If you find you can run the speakers on a single pair per speaker - that will
leave you with 2 other pairs on the cat5 - which you could use for control or
communication.

But what I would do before all of that is try to reverse-engineer the
protocols or whatnot that the whole system is currently using, so you can keep
the keypads/amps and such, and create some kind of custom main "head unit"
later.

------
dickeytk
To focus on one product: the original play:5 came out Nov 2009 (which is
impacted here). The replacement came out in Sep 2015.

For a company that builds their brand loyalty on keeping existing customers
happy with their purchases (via OTA updates and slow replacement frequency),
4.5 years isn't long enough in my opinion—hopefully there weren't a ton of
play:5 buyers in that final year. Forever isn't reasonable either of course
with how heavily cloud based they are. I think it should be closer to 10.

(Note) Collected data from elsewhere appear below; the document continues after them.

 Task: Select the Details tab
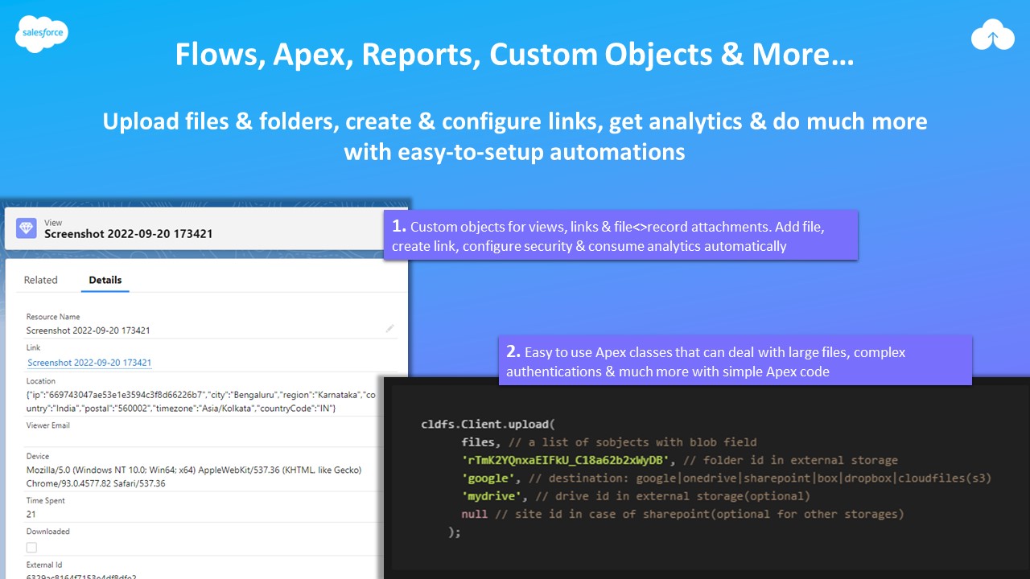(105, 280)
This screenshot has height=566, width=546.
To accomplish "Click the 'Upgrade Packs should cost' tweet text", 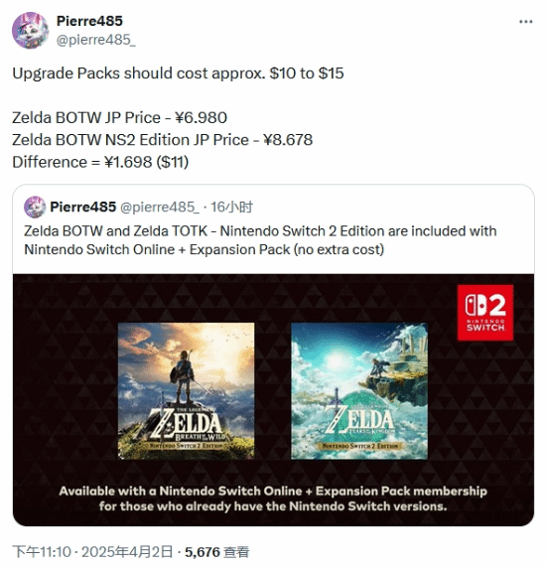I will pos(178,73).
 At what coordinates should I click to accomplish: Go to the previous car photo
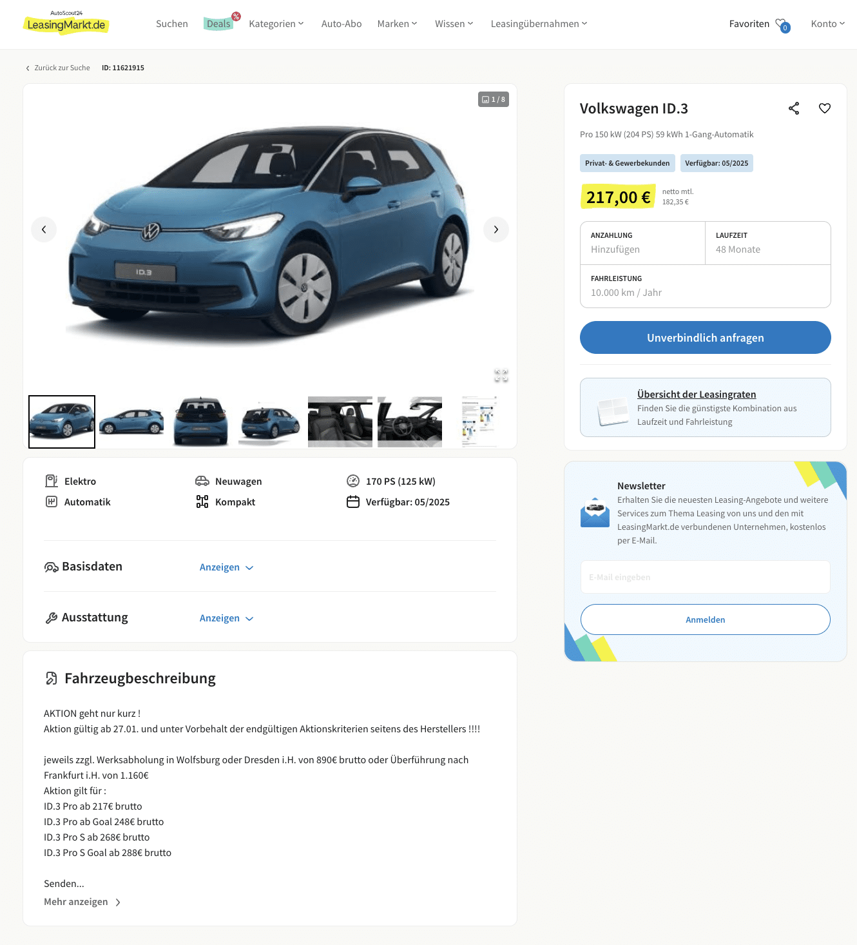point(44,229)
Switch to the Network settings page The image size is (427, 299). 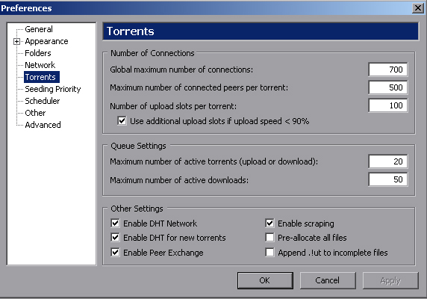click(x=40, y=65)
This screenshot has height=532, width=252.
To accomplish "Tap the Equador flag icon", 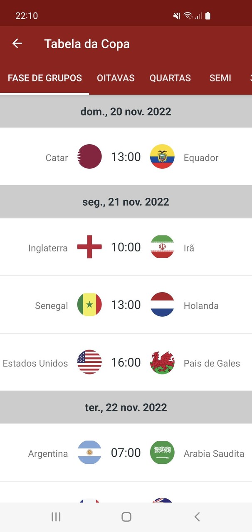I will tap(162, 157).
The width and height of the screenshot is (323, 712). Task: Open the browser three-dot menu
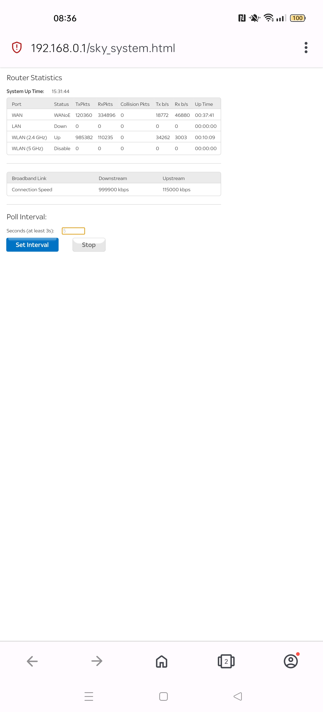(306, 48)
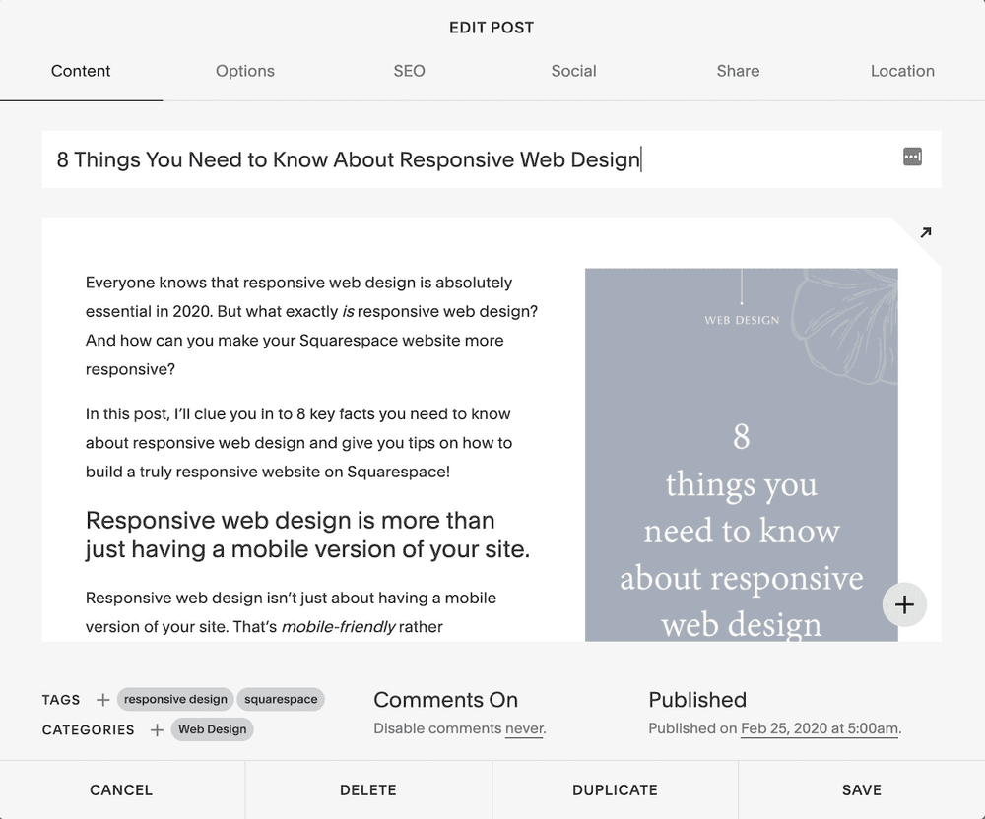This screenshot has width=985, height=819.
Task: Delete this post
Action: 367,789
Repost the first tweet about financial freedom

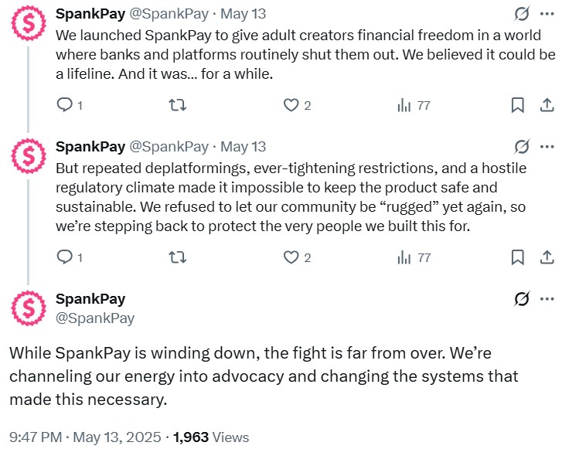pyautogui.click(x=177, y=105)
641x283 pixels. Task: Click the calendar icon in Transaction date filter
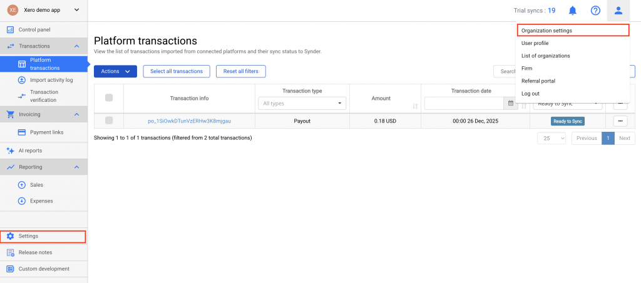pyautogui.click(x=513, y=103)
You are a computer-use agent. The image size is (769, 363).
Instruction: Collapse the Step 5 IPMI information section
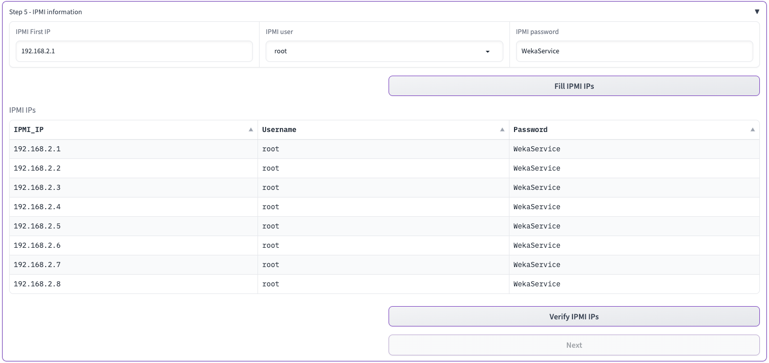[x=757, y=12]
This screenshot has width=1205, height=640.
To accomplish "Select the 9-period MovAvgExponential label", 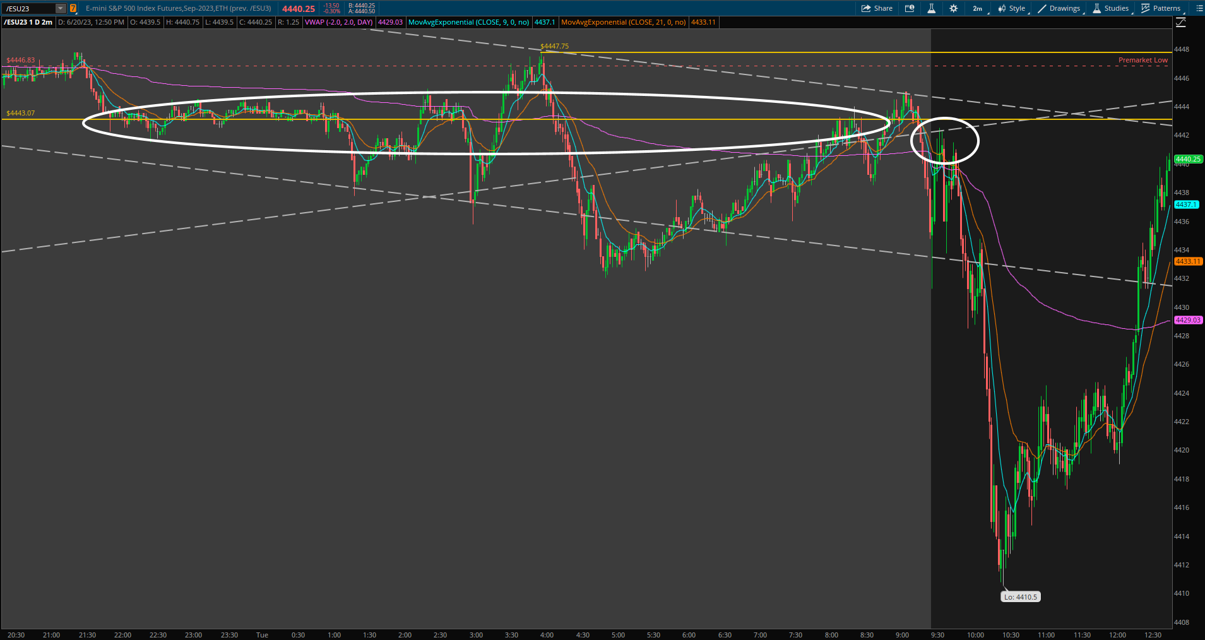I will pyautogui.click(x=468, y=22).
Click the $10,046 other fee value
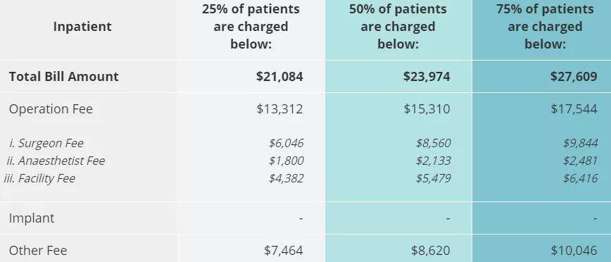This screenshot has width=611, height=262. [x=574, y=250]
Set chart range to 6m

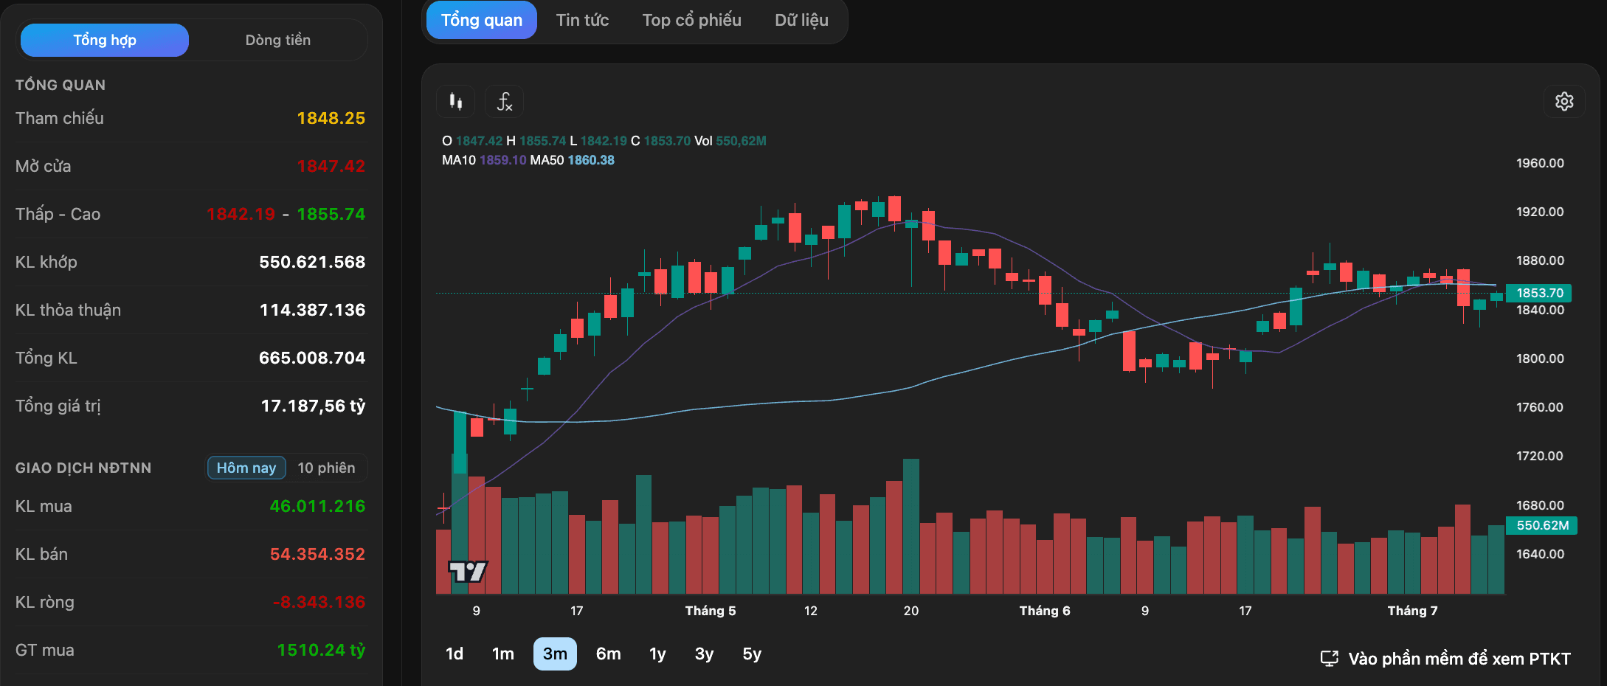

It's a little hard to imagine 2010 devices keeping up in 2020, but I'm sure
that 2030 will be kinder to 2020 hardware. In the same way a 1995 laptop is
far less capable than a 2005 compared to 2015. I think they could make that
commitment.

I give Sonos a longer time I would others because they justify their price tag
based on how unlikely you are to have to replace it. Rather—that's how I
justified all of mine.

And they should be up front with what that duration will be when you buy it.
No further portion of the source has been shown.